The researchers, from the European Bioinformatics Institute (EMBL-EBI) in Hinxton, England, claim to have used such a method to store versions of an MP3 of Martin Luther King Jr.'s "I Have a Dream" speech, along with a JPG photo and several text files.
Their research was published in the journal Nature in late January.
"We already know that DNA is a robust way to store information because we can extract it from woolly mammoth bones, which date back tens of thousands of years, and make sense of it," said Nick Goldman, co-author of the EMBL-EBI study. "It's also incredibly small, dense and does not need any power for storage, so shipping and keeping it is easy."

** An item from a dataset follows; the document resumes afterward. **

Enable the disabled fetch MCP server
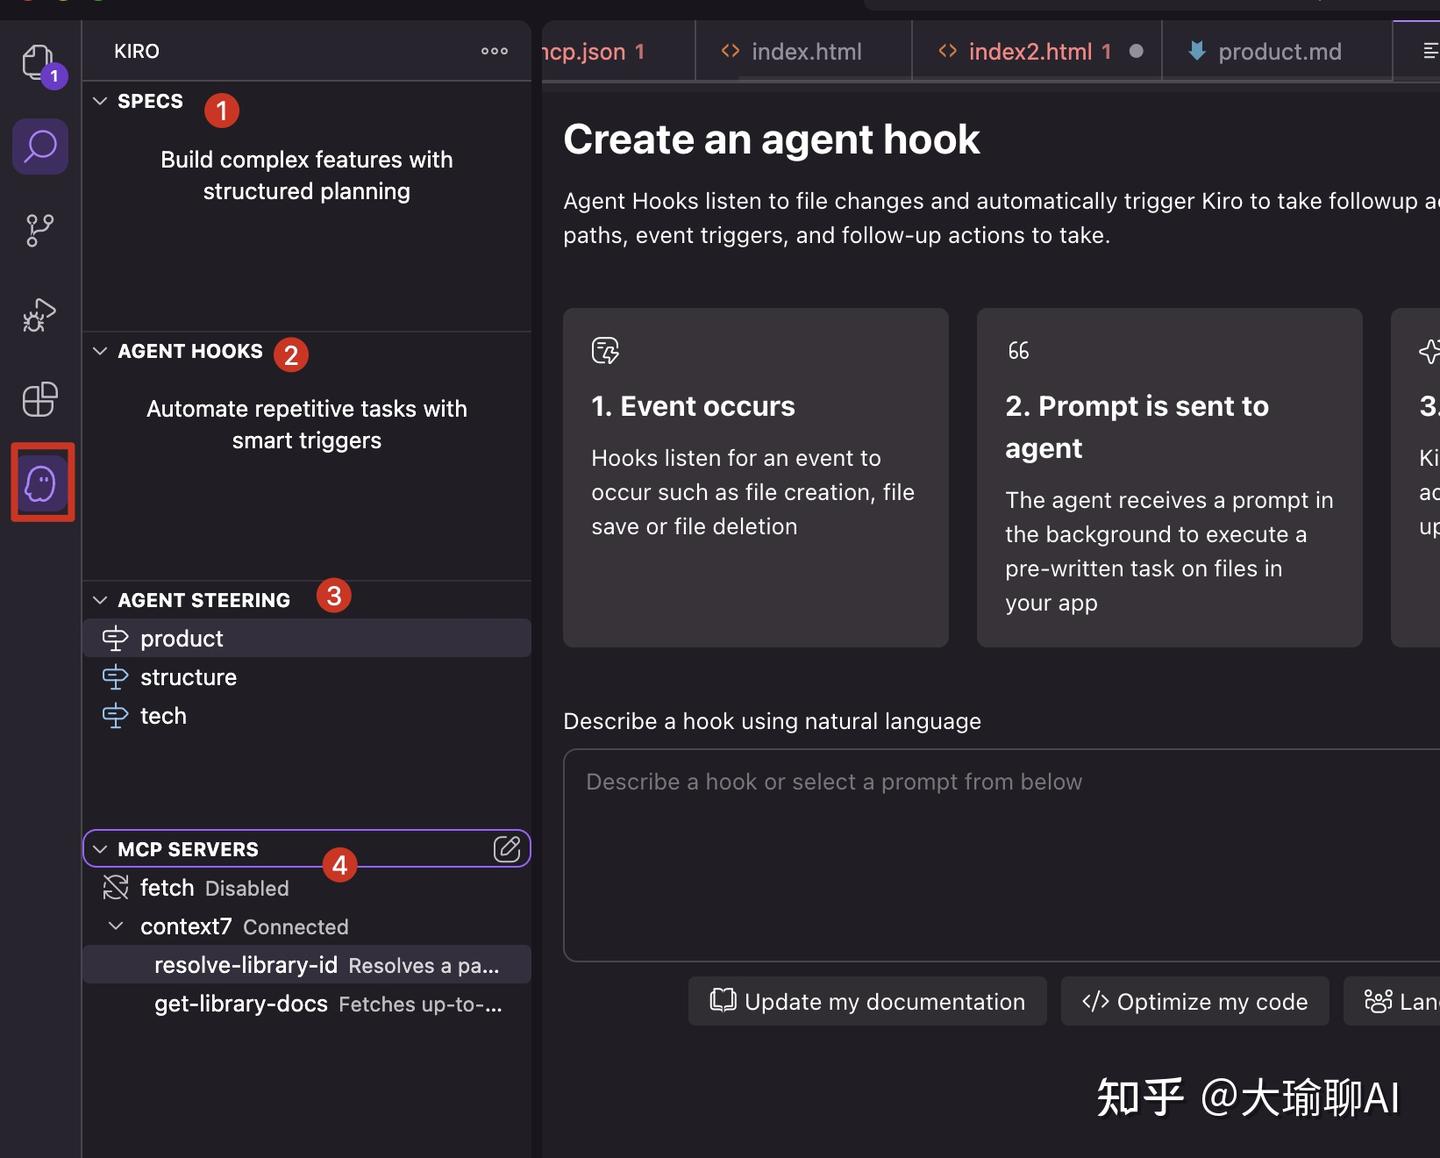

Last fall, Harvard University researchers were able to store 70 billion copies of an HTML-formatted book in DNA binary code.
The difference between the two studies is that EMBL-EBI invented an error-correcting code that was "specially tailored to deal with the types of errors" that both reading and writing DNA tend to make, Goldman said.
Goldman and his co-author, Ewan Birney, associate director of EMBL-EBI, set out to create a code that overcomes both problems. The new method requires synthesizing DNA from the encoded information. The lab worked with Santa Clara, Calif.-based Agilent Technologies, a maker of measurement instruments such as oscilloscopes, to transmit the data and encode it in DNA.
Agilent synthesized hundreds of thousands of pieces of DNA to represent the data, then mailed the sample to EMBL-EBI. There, researchers were able to decode the file.
Goldman's team analyzed the cost-effectiveness of the technology and suggested that, for now, using DNA as a storage medium would be best suited for archival purposes, such as preserving personal photos or videos.